| QUOTED PASSAGE |
******************************
# Extension ladder on floor



## daArch

Looked at a job yesterday - to replace a couple of strips of damaged commercial vinyl wallpaper, which is simple enough.

Two strips are 21 feet tall. Floor is newly installed slate. They will NOT allow a lift in there. The simplest and most economical way is to use ext ladders, jacks, and planks. Floor needs protection !!

I do not feel at all comfortable putting an extension ladder on plywood on a slate floor. I feel the plywood would move.

What would you do ??

(personally, I think staging is the only safe solution, but want to explore all options before submitting bid)


----------



## Safety Guy

I know you said they would not allow a lift but woulod they consider a lightwieght one man lift?? We use them is alot of areas that a normal lift would be too heavy.

As far as extension ladders on plywood or a slate floor I would not do it unless you can have a guy footing each ladder. The best way would probably to protect the floor and use regular scaffold. If you do not have your own scaffold call a rental company and get a price from them and place it as a seperate line item on your bid if you are bidding to a G.C., they may want to supply the scaffold??


----------



## [email protected]

I have use the rug rubber mats that are designed to stop a rug from sliding. On a wood floor before, and has work ok. Have fun hanging them. I would try the light weight man lift first.


----------



## JNLP

I would probably stage it. I hate using ladders on interiors. If need be though, depending on the room, set it up & make a brace that'll foot your ladder for you. Something creative to secure between the ladder & the wall behind the feet if it's close by & square. Rubber mat idea sounds good too.


----------



## paint4green

If you don't think its safe don't do it. Scaffolding would be the best thing for a safety precaution.


----------



## vermontpainter

Homosote board works best. Use as many full sheets as you can, and its easy to cut partial sheets for the rest. Tape all joints between the boards and it is bulletproof. Great protection for ladders and staging on floor. Also has a little grip to it.


----------



## daArch

Thanks all,

I would most prefer a lift, but the lightest one I have found on the internet is 1700 pounds. I know that isn't much, but the owners have already said a 2300 lb lift was too heavy.

I called the Homely Despot today and a 15 foot scaffold will cost $100 for one week. I only need it for one or two days. It don't look (on the net) like heavy duty pipe staging, but it does look better supported than a Baker. Maybe it is a Baker type with cross bracing. 

It can come with wheels. This looks like the safest approach.


----------



## Safety Guy

Sunbelt has one for rent the weighs only 767lbs, not sure if that would be light enough or not??

Be careful if you go the baker scaffold route. You can only go 4 times the base dimension and with a baker being about 34" wide you can only go just over 11' without adding outriggers.


----------



## JNLP

If you know any companies who use alot of scaffolding, give them a call. A company down the street from me has a trailer full of it & has let me borrow it in the past rent free no problems.


----------



## Jeff.Chicago

Perry Scaffolding. Its light weight and you can use the out-riggers to keep it stable at higher heights.


----------



## Bushdude

An extension ladder resting on/against 2 pivot tools...
******************************
| DATA |
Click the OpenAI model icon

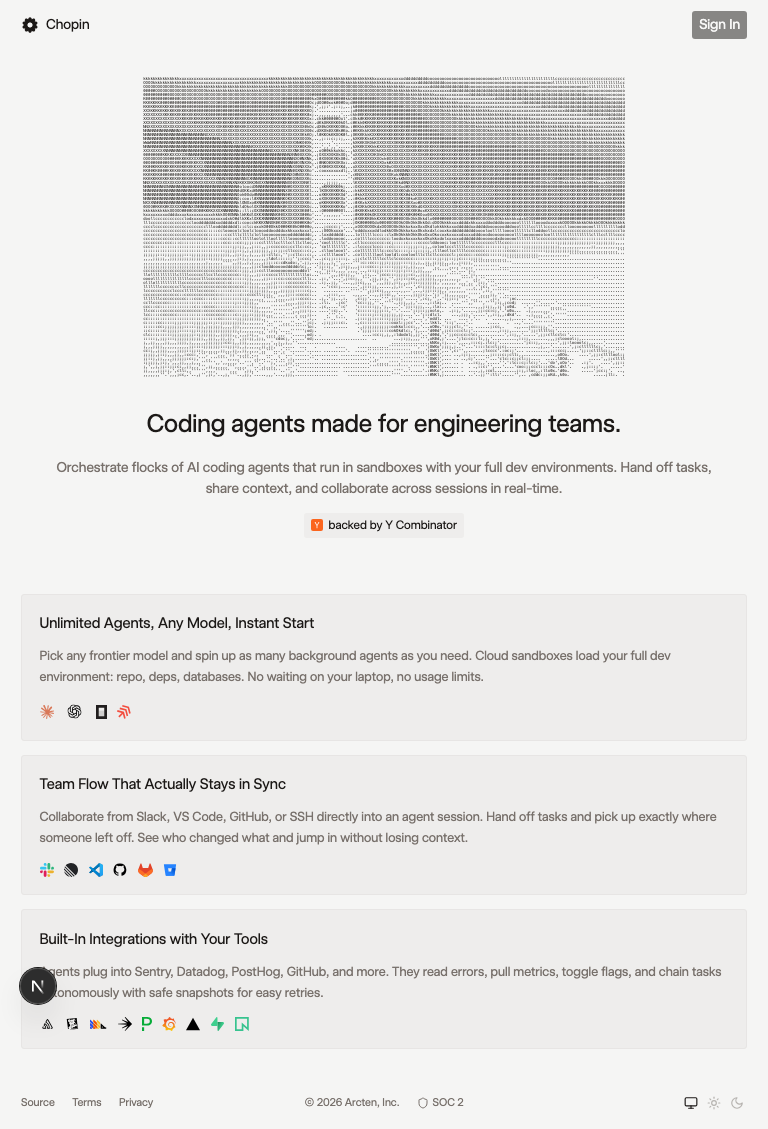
******************************
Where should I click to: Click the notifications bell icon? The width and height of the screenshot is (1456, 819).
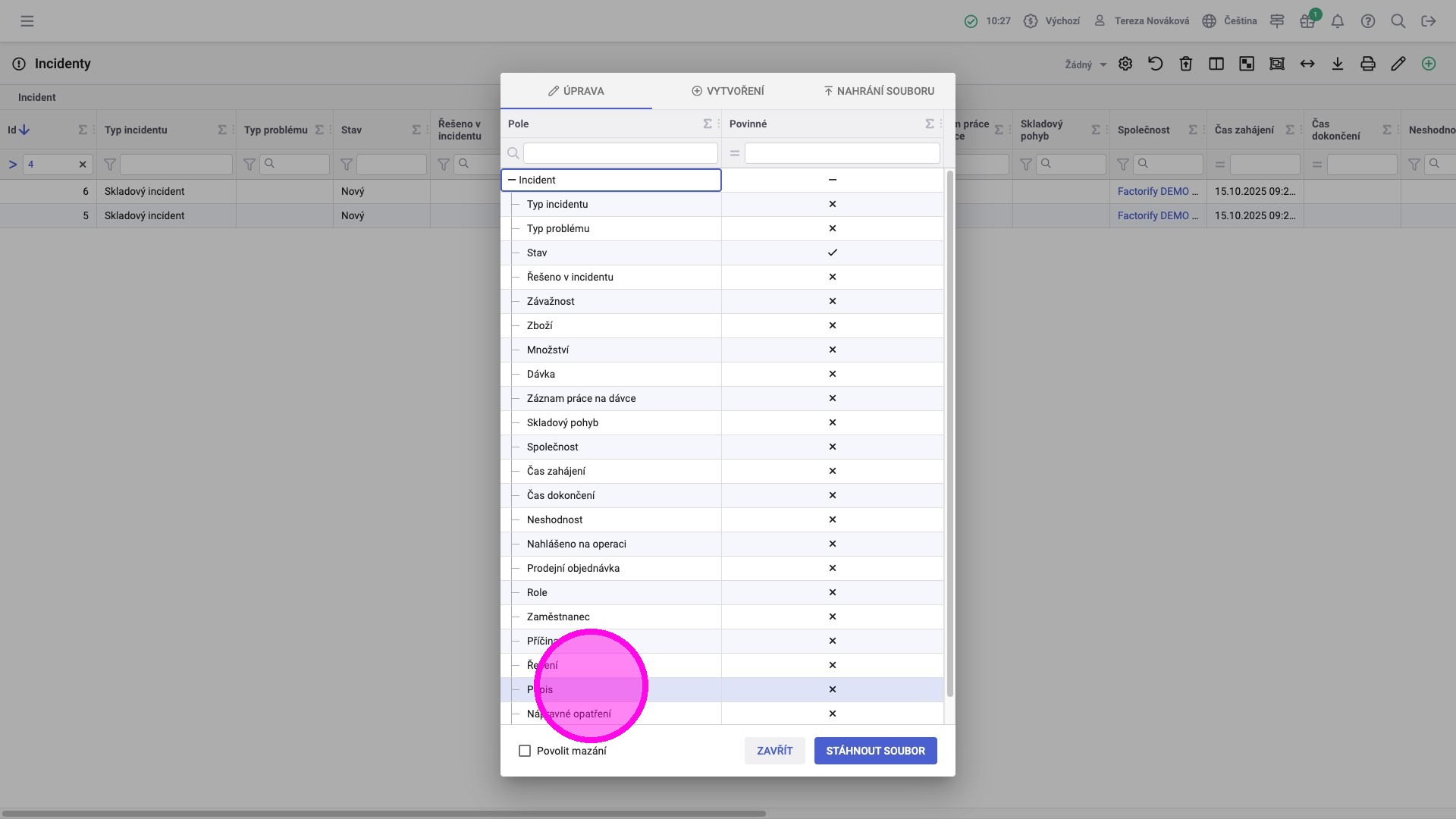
******************************
| YOUR INSTRUCTIONS |
Render this sentence from the forum thread on ladders over a slate floor into Spanish: "I do not feel at all comfortable putting an extension ladder on plywood on a slate floor."

| ANSWER TO THE EXERCISE |
No me siento nada a gusto colocando una escalera extensible sobre madera contrachapada en un suelo de pizarra.